++++ GIVEN DATA ++++
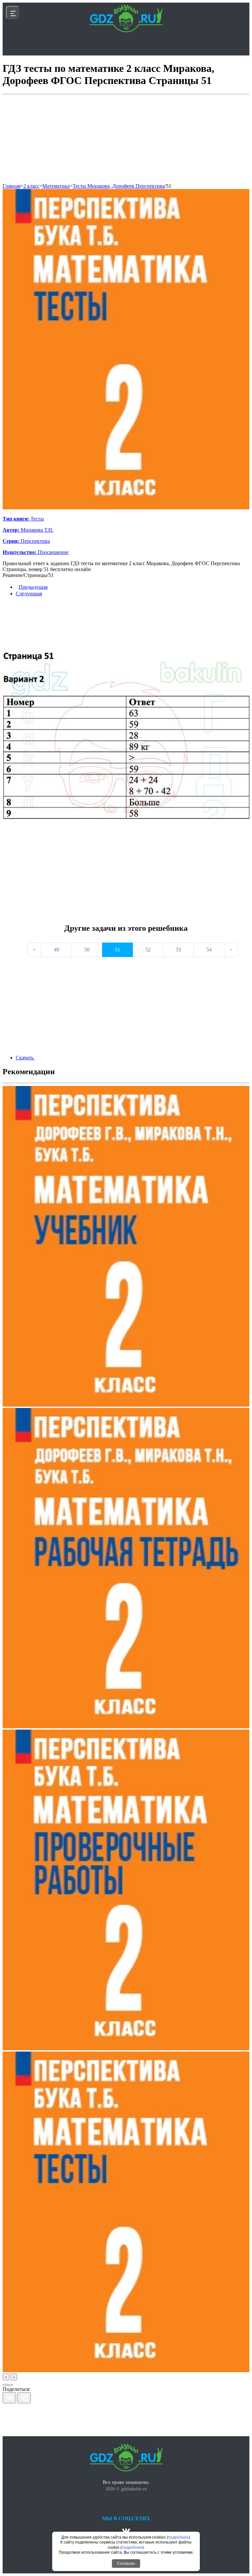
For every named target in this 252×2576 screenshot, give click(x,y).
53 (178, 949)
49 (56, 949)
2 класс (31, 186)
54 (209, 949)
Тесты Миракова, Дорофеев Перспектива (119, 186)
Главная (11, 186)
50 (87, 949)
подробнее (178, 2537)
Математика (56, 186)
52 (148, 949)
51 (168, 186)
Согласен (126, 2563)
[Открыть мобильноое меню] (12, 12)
++++
§ **WHAT YOU HAVE TO DO**: Set down the entries above exactly; no pictures belong in the copy.

§ **WRITTEN ANSWER**:
For every named target in this 252×2576 screenshot, give click(x,y).
53 (178, 949)
49 (56, 949)
2 класс (31, 186)
54 (209, 949)
Тесты Миракова, Дорофеев Перспектива (119, 186)
Главная (11, 186)
50 (87, 949)
подробнее (178, 2537)
Математика (56, 186)
52 (148, 949)
51 (168, 186)
Согласен (126, 2563)
[Открыть мобильноое меню] (12, 12)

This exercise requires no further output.